Exact pairwise and 3D sequence alignment utilities
Project description
SGAD
Semi-Global Alignment for Dimer calculation.
SGAD provides exact Needleman-Wunsch dynamic programming for 2-sequence and 3-sequence alignment, with symmetry-aware affine-gap scoring.
Core alignment controls in this package:
- Four free-end flags (semiglobal behavior):
seq1_left_free,seq1_right_free,seq2_left_free,seq2_right_free(and seq3 variants in 3D). - Position-biased / weighted scoring via
score_scale_fn(2D API only). - Gap-close penalty via
enable_gap_close_penalty(defaultTrue), which splits affine open-vs-extend delta into open + close terms. This improves reverse/swap symmetry behavior and keeps DP score consistent with rescoring. Complement score invariance additionally requires a complement-symmetric substitution matrix.
New in v1.1.0
- Added symmetry-aware gap-close handling in Python and Rust 2D/3D aligners, with score parity between DP-reported score and rescored final alignment.
- Added analysis/verification scripts for:
- DP-vs-rescore consistency (2D/3D),
- symmetry sweeps (swap/reverse/complement),
- Python-vs-Rust alignment/score parity.
- Added high-level interfaces for external dimer assessment libraries:
Primer3+
ntthalbatch analysis and IDT OligoAnalyzer batch integration.
2D Needleman-Wunsch
needleman_wunsch(
seq1,
seq2,
score_matrix,
gap_open=-5,
gap_extend=-1,
enable_gap_close_penalty=True,
seq1_left_free=False,
seq1_right_free=False,
seq2_left_free=False,
seq2_right_free=False,
score_scale_fn=score_scale_factor,
) -> tuple[str, str, float]
Example (Python 2D)
from sgad.pairwise import needleman_wunsch, score_scale_factor, to_ascii
mat = {
"A": {"A": 2, "C": -1, "G": -1, "T": -1},
"C": {"A": -1, "C": 2, "G": -1, "T": -1},
"G": {"A": -1, "C": -1, "G": 2, "T": -1},
"T": {"A": -1, "C": -1, "G": -1, "T": 2},
}
a1, a2, score = needleman_wunsch(
"GAGATATGAGGAGAGAGAGACAGAGG",
"GAACAGAGGGAGAGACTAACCTTG",
score_matrix=mat,
gap_open=-5,
gap_extend=-1,
seq1_left_free=False,
seq1_right_free=True,
seq2_left_free=True,
seq2_right_free=False,
score_scale_fn=score_scale_factor,
)

(Entries on target coordinates)

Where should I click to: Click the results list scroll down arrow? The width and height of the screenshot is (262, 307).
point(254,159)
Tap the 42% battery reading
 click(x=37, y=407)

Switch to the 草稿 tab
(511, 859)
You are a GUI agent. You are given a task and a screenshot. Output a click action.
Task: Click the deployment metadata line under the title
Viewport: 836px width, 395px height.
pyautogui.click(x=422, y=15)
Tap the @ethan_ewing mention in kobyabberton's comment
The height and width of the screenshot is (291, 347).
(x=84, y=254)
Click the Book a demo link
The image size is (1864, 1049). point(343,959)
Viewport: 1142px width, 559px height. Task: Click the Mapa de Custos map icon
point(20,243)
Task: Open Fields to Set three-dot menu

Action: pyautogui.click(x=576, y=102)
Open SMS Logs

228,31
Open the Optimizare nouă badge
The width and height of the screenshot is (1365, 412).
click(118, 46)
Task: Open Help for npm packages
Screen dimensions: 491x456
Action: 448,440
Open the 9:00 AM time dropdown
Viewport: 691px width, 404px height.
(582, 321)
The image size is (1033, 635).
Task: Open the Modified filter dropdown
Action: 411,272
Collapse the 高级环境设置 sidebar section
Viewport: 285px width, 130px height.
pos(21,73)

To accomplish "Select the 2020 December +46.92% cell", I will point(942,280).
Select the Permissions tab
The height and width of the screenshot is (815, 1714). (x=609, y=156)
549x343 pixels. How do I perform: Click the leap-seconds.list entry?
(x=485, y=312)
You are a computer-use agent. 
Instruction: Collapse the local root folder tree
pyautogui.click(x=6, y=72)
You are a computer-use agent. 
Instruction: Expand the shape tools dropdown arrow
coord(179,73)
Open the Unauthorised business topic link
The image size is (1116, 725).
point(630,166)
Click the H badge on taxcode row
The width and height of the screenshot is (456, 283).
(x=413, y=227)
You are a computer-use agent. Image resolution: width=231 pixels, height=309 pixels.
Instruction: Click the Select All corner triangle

» Requests
a: According to the SGAD package description, what does the name SGAD stand for?
b: Pick up the SGAD package description right after its last line and continue writing it.
The listing comes from a separate source.

» Answers by task
a: Semi-Global Alignment for Dimer calculation.

b:
print(to_ascii(a1, a2, False, True, True, False))
print(score)
Output:
GAGATATGAGGAGAGAGAGACAGAGG
|| |||||||
GA-ACAGAGGGAGAGACTAACCTTG
8.97420634920635
User-specified arguments
score_matrix: substitution model.gap_open,gap_extend: affine-gap parameters.enable_gap_close_penalty: toggle split open/close gap accounting.- Four free-end flags: semiglobal boundary behavior per sequence side.
score_scale_fn: per-column weighting callback.- Use
no_score_scale_factorto disable weighting. - Use
make_score_scaler(...)for configurable inverse-distance weighting.
- Use
Rust 2D usage
Rust wrapper API is under sgad.rust. score_scale_fn must be either None
or a RustScoreScaler object from make_rust_score_scaler(...).
from sgad.pairwise import to_ascii
from sgad.rust.pairwise import make_rust_score_scaler, needleman_wunsch
mat = {
"A": {"A": 2, "C": -1, "G": -1, "T": -1},
"C": {"A": -1, "C": 2, "G": -1, "T": -1},
"G": {"A": -1, "C": -1, "G": 2, "T": -1},
"T": {"A": -1, "C": -1, "G": -1, "T": 2},
}
rust_scaler = make_rust_score_scaler(decay_exponent=1.0, temperature=1.0)
a1, a2, score = needleman_wunsch(
"GAGATATGAGGAGAGAGAGACAGAGG",
"GAACAGAGGGAGAGACTAACCTTG",
score_matrix=mat,
gap_open=-5,
gap_extend=-1,
seq1_left_free=False,
seq1_right_free=True,
seq2_left_free=True,
seq2_right_free=False,
enable_gap_close_penalty=True,
score_scale_fn=rust_scaler,
)
print(to_ascii(a1, a2, False, True, True, False))
print(score)
Output:
GAGATATGAGGAGAGAGAGACAGAGG
|| |||||||
GA-ACAGAGGGAGAGACTAACCTTG
8.97420634920635
Rust 2D multiprocessing caveat
RustScoreScaler objects are not picklable. In process-based parallelism
(multiprocessing, joblib loky), build the scaler inside each worker (or use
score_scale_fn=None). Thread-based execution avoids this serialization issue.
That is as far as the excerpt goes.